* **Task description**
Count the lines of the records that contain the string "width", and give only that number.

* **The input**

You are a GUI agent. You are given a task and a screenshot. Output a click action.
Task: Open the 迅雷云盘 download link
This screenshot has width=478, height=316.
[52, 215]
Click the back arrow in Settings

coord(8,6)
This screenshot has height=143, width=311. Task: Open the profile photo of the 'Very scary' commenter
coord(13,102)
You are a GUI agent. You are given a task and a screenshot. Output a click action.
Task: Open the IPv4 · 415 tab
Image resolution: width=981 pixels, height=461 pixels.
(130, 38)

...

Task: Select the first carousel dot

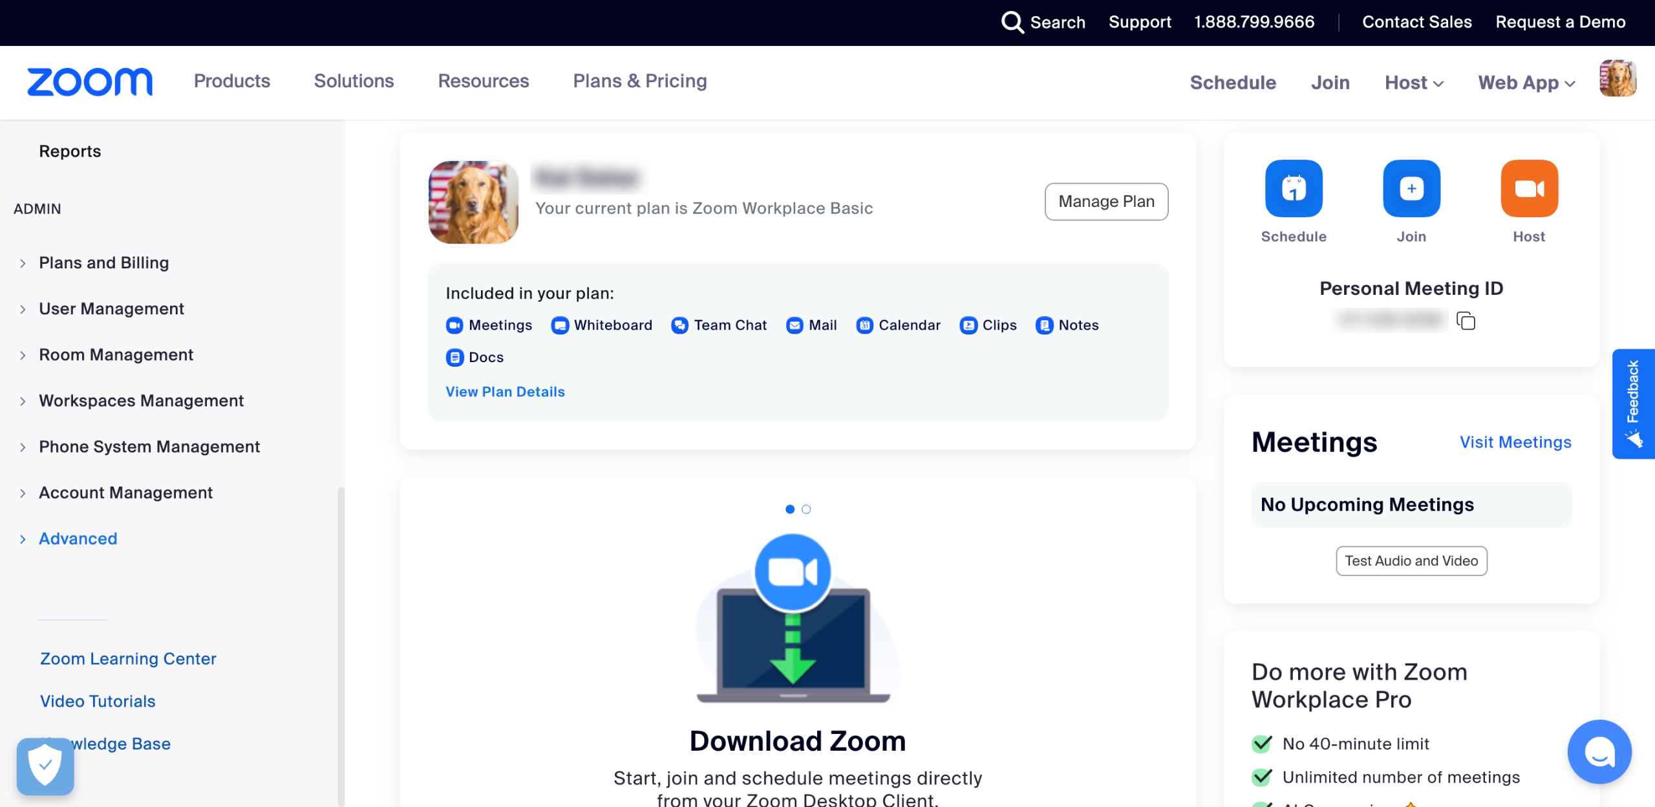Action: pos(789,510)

* **Solved exercise**
3